Okay, we're looking for some statistics vocabulary word here...maybe systemic bias? When you've got a sparse data set (a limited number a measurements which cannot possibly be increased since that time has passed), and some unknown and unquantified systemic bias, you're not in such a good position. Yes, in the 1800s ships took temperature readings of the ocean. And just how accurate, precise and numerous were those readings?
Not really. The statistical models show that this sort of thing cancels out.
I love Fermi as much as the next guy, but a systemic bias isn't going to "cancel out".
Who is the one arguing that if there were not gaps in the density of our measurements of temperature, or in the historical climate record, then the conclusions might be different?
I'm arguing that the default here is an assertion of ignorance, not an assertion of culpability. Identifying gaps does not mean I've got a better idea, it just means that your idea isn't as good as you think it is.

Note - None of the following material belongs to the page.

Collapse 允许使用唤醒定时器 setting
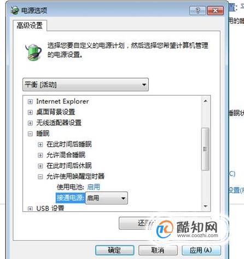The image size is (244, 259). [x=40, y=177]
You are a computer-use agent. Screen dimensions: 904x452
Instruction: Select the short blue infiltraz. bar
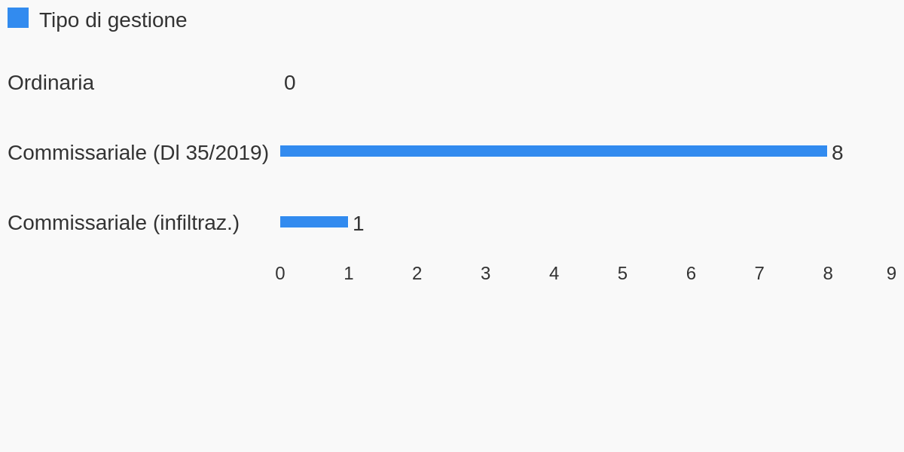click(x=314, y=221)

so you can go on these flights of fancy, imagining that any positive feedback whatsoever, even in a system that also has negative feedbacks, will result in temperature increasing indefinitely.
And here's the rub -> negative feedbacks. Is climate highly sensitive to CO2, or insensitive? And here's where your basic physics kick AGW in the nards -> CO2 has a specific maximum spectrum it can absorb, after which, you get no additional warming. Any honest model of CO2 induced warming would show an upper bound, not a hockey stick of exponential increase.
How much data do we have from the 1800s, or any non-modern age, of cloud cover? Isn't this an important negative feedback to note?
Look, in the end, if you're really thinking like a scientist here, tell me what evidence, either in the various proxy records or in direct observation, would convince you that the climate is not highly sensitive to CO2?
Mod parent up. The destruction of original data by CRU was arguably a crime against humanity if you actually believe AGW is true. It'd be like destroying the original stone tablets the 10 commandments were on, except you can't just go back up the hill and get more after smashing the golden cow.
Precisely that, is what peer-reviewed scientific journals are for. Have you been reading them?
Look, let's stop bandying about "peer review" as if it represents some sort of SCOTUS of science. Peer reviewers don't have to look at the actual data (as Phil Jones so graciously offered, they never asked him for it), don't have to agree with the conclusions, and aren't judging whether or not a paper is TRUE or not, they're simply deciding if it's worth publishing.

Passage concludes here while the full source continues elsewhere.